As academias/IES africanas/moçambicanas, hoje, devem contradizer a mentalidade medieval de fuga mundi (universidades elitistas e fechadas no seu saber), e optar pelo adágio actual/moderno ama mundi (universidades abertas para contribuir no diagnóstico e/ou na resolução de problemas do mundo/sociedade). Só assim, estar-se-á a imortalizar aqueles africanos que tanto lutaram, com suas ideias e forças, para a libertação da mãe África, do jugo colonial; só assim, os académicos serão verdadeiros cidadãos de corpo e alma, e de espírito e verdade.

Mas, por que hoje, do que ontem, a cidadania é um imperativo categórico? Hoje, a democracia não representa cabalmente as aspirações da sociedade, devido a vários factores, entre eles: a falta de cultura democrática nos partidos políticos, onde impera a disciplina do alinhamento político-partidário; a ditadura do voto da maioria, no parlamento, onde os deputados tornam-se meras caixas de ressonância dos partidos (pois, estão “amputados” dos seus deveres de verdadeiramente representar o povo); a insignificância dos parlamentares que, vezes sem conta, só estão lá “para-lamentar” (escolinha do barrulho) ou “para-se-alimentar” (a procura de mordomias, isenções e imunidades).

Diante disso, podemos dizer que a Democracia se tornou uma Partidocracia.  Esta visão, também é trazida à tona pelo jurisconsulto moçambicano, Edson Macuácua, no seu livro Riscos do Sistema Político Moçambicano (2023: 35), ao afirmar que “temos uma democracia de partidos, pois são os Partidos que concorrem à Assembleia da República, e os votos são direccionados a estes, sendo que os candidatos individualmente considerados não têm relevância. Assim, a qualidade dos Deputados a serem eleitos, a sua representatividade política e social depende de escolhas feitas pelos Partidos Políticos, que muitas vezes, podem não corresponder às expectativas dos cidadãos eleitores”. 

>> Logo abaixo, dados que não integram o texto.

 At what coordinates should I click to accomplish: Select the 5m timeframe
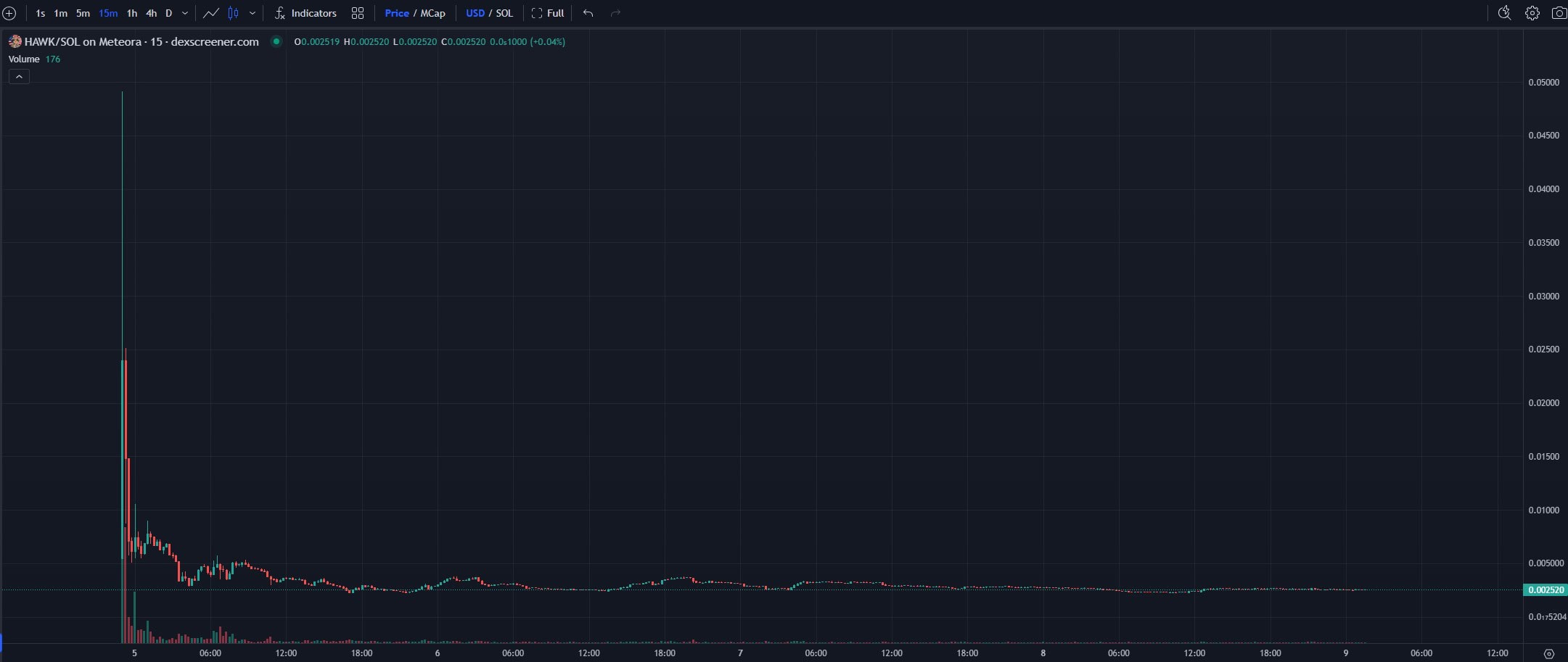point(83,13)
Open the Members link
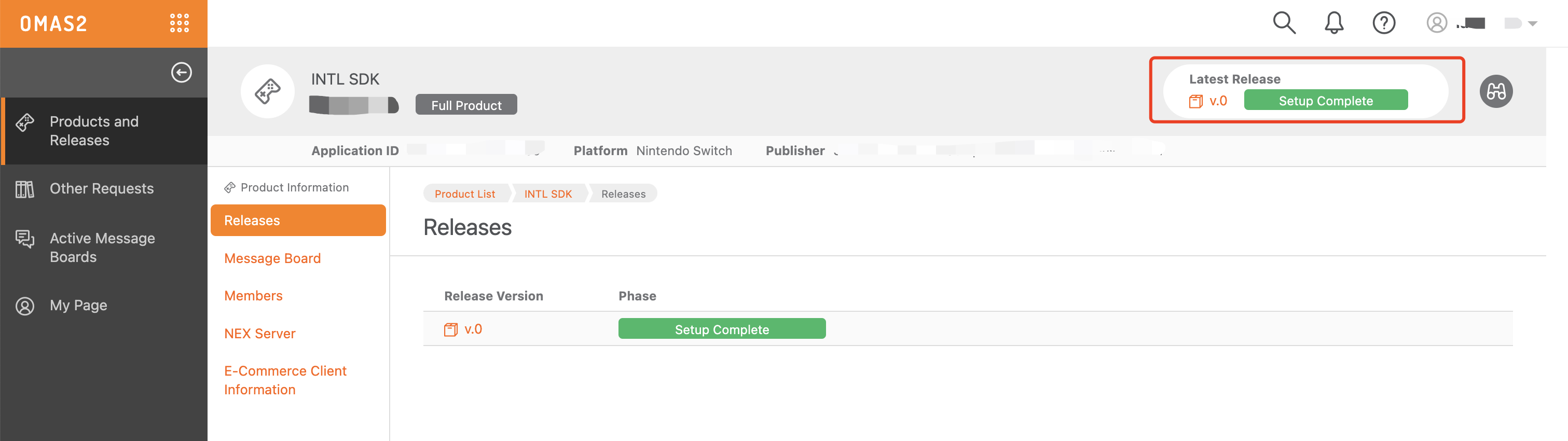 point(253,296)
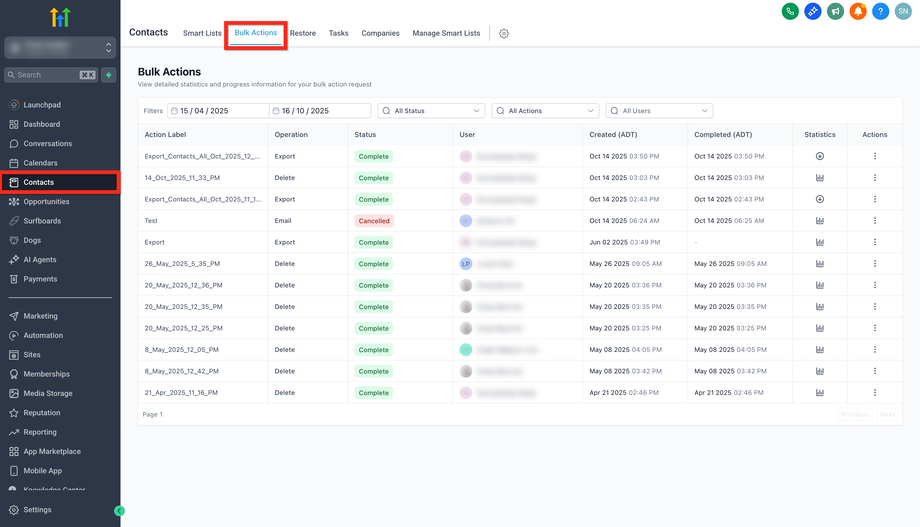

E por conta disso, continua ele, “uma vez que os Deputados não são eleitos individualmente, mas sim através dos Partidos Políticos, eles estão vinculados à disciplina partidária; não podendo ter decisões independentes, recebem orientações da chefia da Bancadas Parlamentares sobre o sentido do voto, e as chefias da Bancadas Parlamentares, por sua vez, recebem orientações das respectivas direcções dos Partidos Políticos que representam, daí que as decisões são tomadas por bancadas parlamentares, sob orientação dos Partidos Políticos”.

Dentro desta calamitosa, senão catastrófica realidade, o proeminente sociólogo português, Boaventura de Sousa Santos (2007) abona que a democracia ao se reduzir ao simples facto de escolha de representantes, por meio do voto, sem a participação efectiva da sociedade, desvela lacunas, incoerências e até paradoxos, o que torna imprescindível a democracia participativa e pluralista.

Portanto, é necessário criar uma democracia à altura do momento histórico – uma democracia participada política e economicamente, uma democracia que sai do “palácio” (parlamento) e entra na cultura de todas as pessoas, passando, assim, a ser uma democracia quotidiana e incisiva, que conjugue a representação e a participação. É com este tipo de democracia que as necessidades e iniciativas da sociedade tomam primazia, e as pessoas são tidas como sujeitos/cidadãos (e não objectos) do seu próprio destino.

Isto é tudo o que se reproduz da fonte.